Besides this capital flour, the Americans export biscuit of a delicious quality to all parts of the globe; and those only who have known the amount of discomfort produced by living on the ‘ remainder biscuit after a voyage,’ perhaps not good of its kind originally, can justly appreciate the luxury of opening a barrel of crackers from New York ! By the way, it is a curious and not unimportant fact in nautical affairs, though only discovered of late years, that the best way to keep bread for a long time perfectly fresh, is to exclude the air from it as much as possible. In former times, and even for some years after I entered the Navy, the practice was, to open the bread-room frequently, and, by means of funnels made of canvass, called windsails, to force the external air amongst the biscuit, in order, as was supposed, to keep it sweet, and to prevent decay. Nothing, it now appears, could have been devised more destructive to it; and the reason is easily explained. It is only in fine weather that this ventilating operation can be performed, at which seasons the external air is generally many degrees hotter than the atmosphere of the bread-room, which, from being low down in the ship, acquires, like a cellar, a pretty uniform temperature. The outer air, from its warmth, and from sweeping along the surface of the sea, is at all times charged with a considerable degree of vapour, the moisture of which is instantly deposited upon any body it comes in contact with, colder than the air which bears it along. Consequently, the biscuit, when exposed to these humid currents, is rendered damp, and the process of decay, instead of being retarded, is rapidly assisted by the ventilation. This ancient system of airing is now so entirely exploded, that in some ships the biscuit is placed in separate closed cases, where it is carefully packed like slates, and the covers are then caulked or sealed down. By this contrivance no more biscuit need be exposed than is absolutely necessary for the immediate consumption of the crew. If I am not mistaken, this is the general practice in American men-of- war, and it certainly ought to be adopted by us.

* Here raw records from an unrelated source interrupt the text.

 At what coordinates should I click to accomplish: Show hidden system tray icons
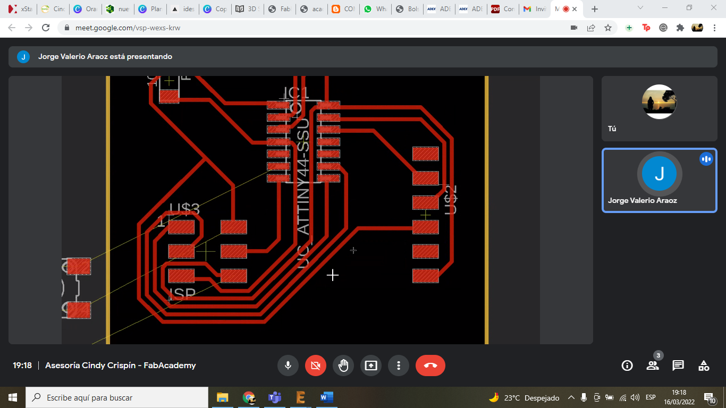pyautogui.click(x=571, y=397)
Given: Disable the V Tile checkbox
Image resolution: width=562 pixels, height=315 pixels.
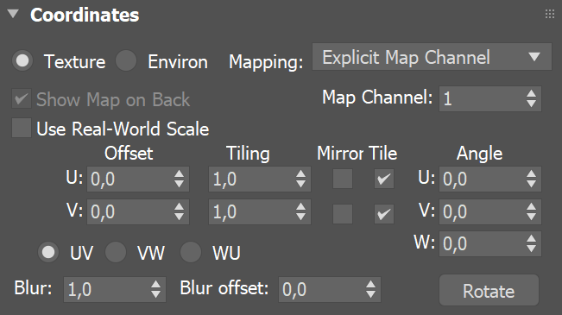Looking at the screenshot, I should coord(384,214).
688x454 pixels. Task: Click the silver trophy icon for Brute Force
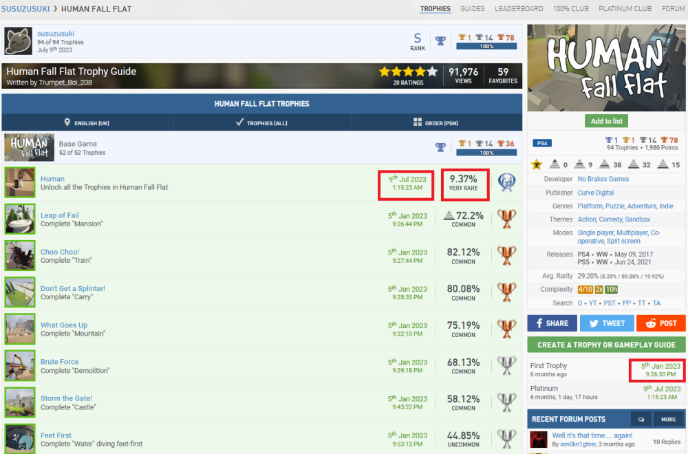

I remember once, when sailing in the Pacific Ocean, about a couple of hundred leagues to the south of the coast of Peru, falling in with a ship, and buying some American biscuit which had been more than a year from home. It was enclosed in a new wine puncheon, which was, of course, perfectly air-tight. When we opened it, the biscuit smelled as fresh and new as if it had been taken from the oven only the day before. Even its flavour and crispness were preserved so entire, that I thought we should never have done cranching it.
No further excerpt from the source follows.